Бансабира обернулась и взглянула в родное лицо.
— Поговорим? — предложил Русса, протягивая руку. Раду поднялся с колена.
— Да благословит вас Кровавая Мать Сумерек, моя госпожа.
— И тебя, Раду, — отозвалась танша.
— Пойдем, — Русса повел сестру прогуляться.
За годы охранения Гайера в дни его пребывания у деда, Русса отлично узнал чертог Каамалов и теперь уверенно вел сестру то по коридорам, то выводил во двор. Маатхас иногда ловил жену с шурином глазами, опираясь на парапет лоджии, и улыбался.
Даже в самой беспросветной печали можно найти силы жить, если вокруг есть люди с по-настоящему горячим сердцем.
Сразу после возвращения из Серебряного чертога Бансабира дала указание подготовить завещание один в один, какое составил Сагромах. Тот отговаривал, бубнил, что не это имел в виду, назначая преемницей её, что не ждал от неё никаких ответных шагов. Бану была настойчива: разве совсем недавно, не стало ясно, что она может погибнуть просто так, даже не прикасаясь к мечу или копьям?
Завещание на единое правление Пурпурно-Лазурным танааром Сагромахом в случае безвременной кончины Бану обнародовали быстро.
С судьбоносного лета, навсегда определившего будущее Бансабиры и Сагромаха, прошло десять месяцев. Позади остался китобой, принятие регентства и тяжелая зима. И сил бодриться не осталось.
Она сильно утратила в боевой подготовке после родов, и терзалась этим нещадно. Что она теперь такое? Никакой номер из Храма Даг? Танша, неспособная защитить даже себя? Ненависть к собственной слабости, а потом и к себе, лишала Бансабиру сна. Она отчаивалась, просыпалась ночами от кошмаров, в которых её убивали (чаще всего — Гор), и Сагромах не знал, как ей помочь.
Оказываясь во время тренировок на лопатках раз за разом, Бансабира все больше погружалась в уныние, все реже тренировалась с кем-то, чаще одна, а это — Бану знала и без подсказок — давало ничтожный результат. Ей снова нужен был наставник вроде Гора — жестокий, безжалостный и беспощадный в стремлении воспитать из девочки убийцу. Но его не было.
Как не было никаких красивых высказываний о том, что даже малый шанс на восстановление — все еще шанс, ибо он не равен нулю. Бану не приукрашала: больше нет надежды быть Бансабирой Изящной, первым номером Храма Даг и его старейшиной.

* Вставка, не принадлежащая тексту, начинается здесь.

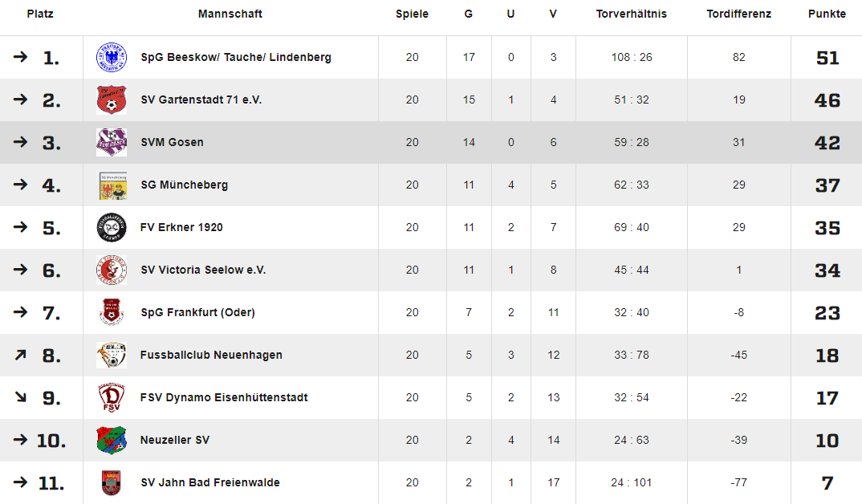Click the SG Müncheberg team emblem
This screenshot has height=504, width=862.
[x=113, y=185]
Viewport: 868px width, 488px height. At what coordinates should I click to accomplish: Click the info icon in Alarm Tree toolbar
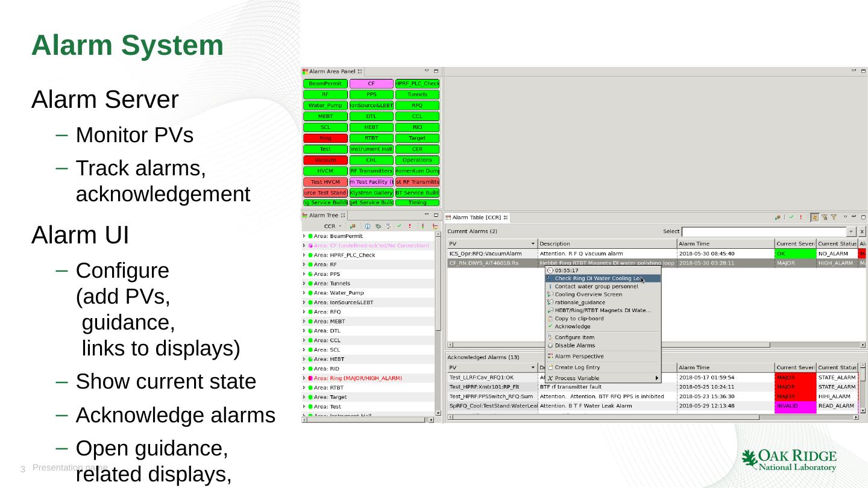point(368,227)
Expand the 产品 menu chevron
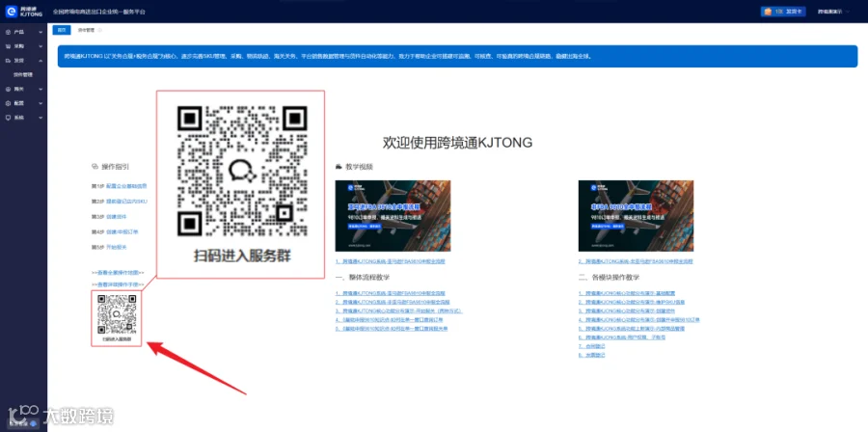The image size is (868, 432). 41,32
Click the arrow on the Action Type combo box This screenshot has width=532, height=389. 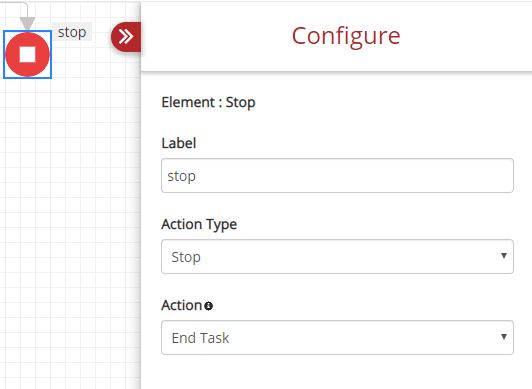504,255
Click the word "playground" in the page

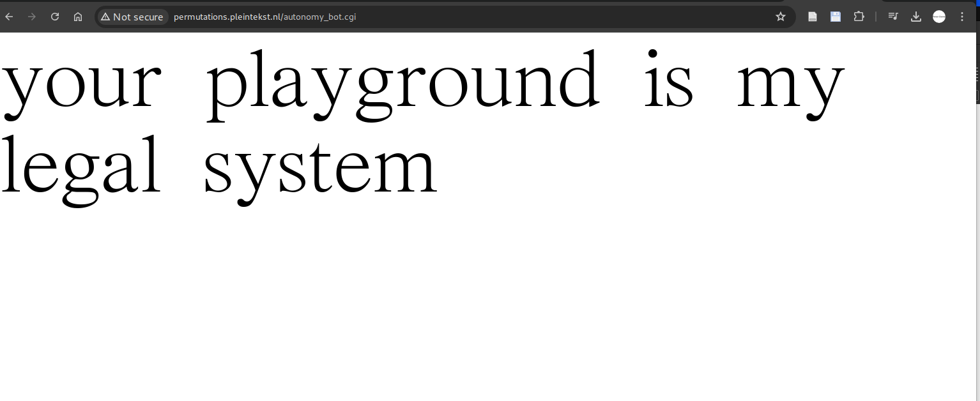tap(402, 83)
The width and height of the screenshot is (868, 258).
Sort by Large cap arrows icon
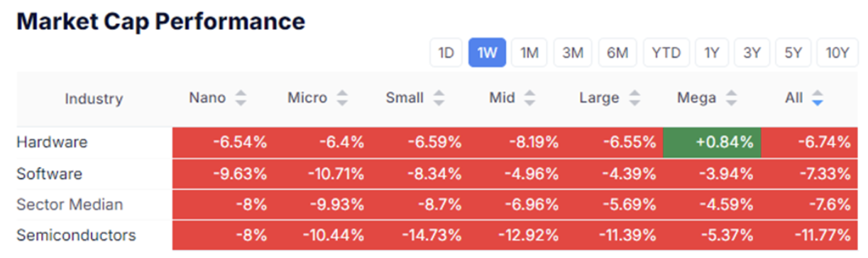pyautogui.click(x=634, y=99)
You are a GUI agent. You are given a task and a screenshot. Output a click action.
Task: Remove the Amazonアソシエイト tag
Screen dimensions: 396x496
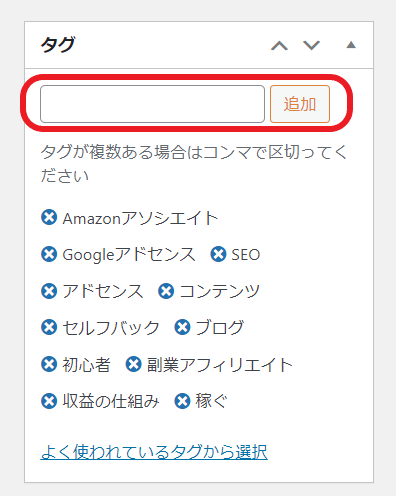(49, 218)
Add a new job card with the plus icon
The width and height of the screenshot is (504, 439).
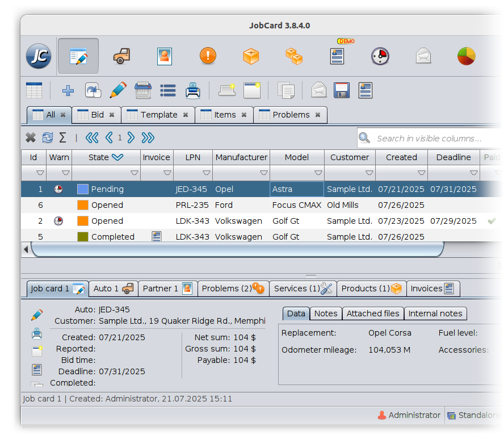click(68, 90)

Её силой во все времена оставались скорость, проворство и умение мгновенно находить уязвимые точки в стойке противника, обходя привычную инерцию движения. Бану была непредсказуема и молниеносна. А теперь, как ни пыталась орудовать двумя короткими мечами в прежнем темпе, ничего не выходило.
В сравнении с другими она по-прежнему оставалась хорошим бойцом, с собственным стилем, почерком, с изящным разворотом в руках. Но разве она не выучила с малых лет, что лучше один раз выполнить маневр вовремя, чем два раза правильно? И как часто теперь удавалось выполнять привычные маневры без возможности застать врага врасплох?
Бансабира оставалась подвижной и бодрой таншей: много работала, мало отдыхала. Но теперь тану Яввуз больше пеклась о делах, реже шутила, как было в её восемнадцать, когда она едва-едва заняла танское кресло. Казалось, весна, которую Бансабира обрела в душе, обглоданной свирепыми ветрами невзгод, увяла, как ирис. Сагромах наблюдал за женой день за днем, и заметно менялся в лице: было такое чувство, будто из неё вынули позвоночник. Бансабира стала меньше разговаривать, чаще внутренне подбиралась, будто ожидая нападения. Еще бы, с пониманием относился Са, с утратой скорости реакции и удара, Бану лишалась расслабленной всевластной грации. Как бы она ни хотела, тело начало проживать свой собственный путь.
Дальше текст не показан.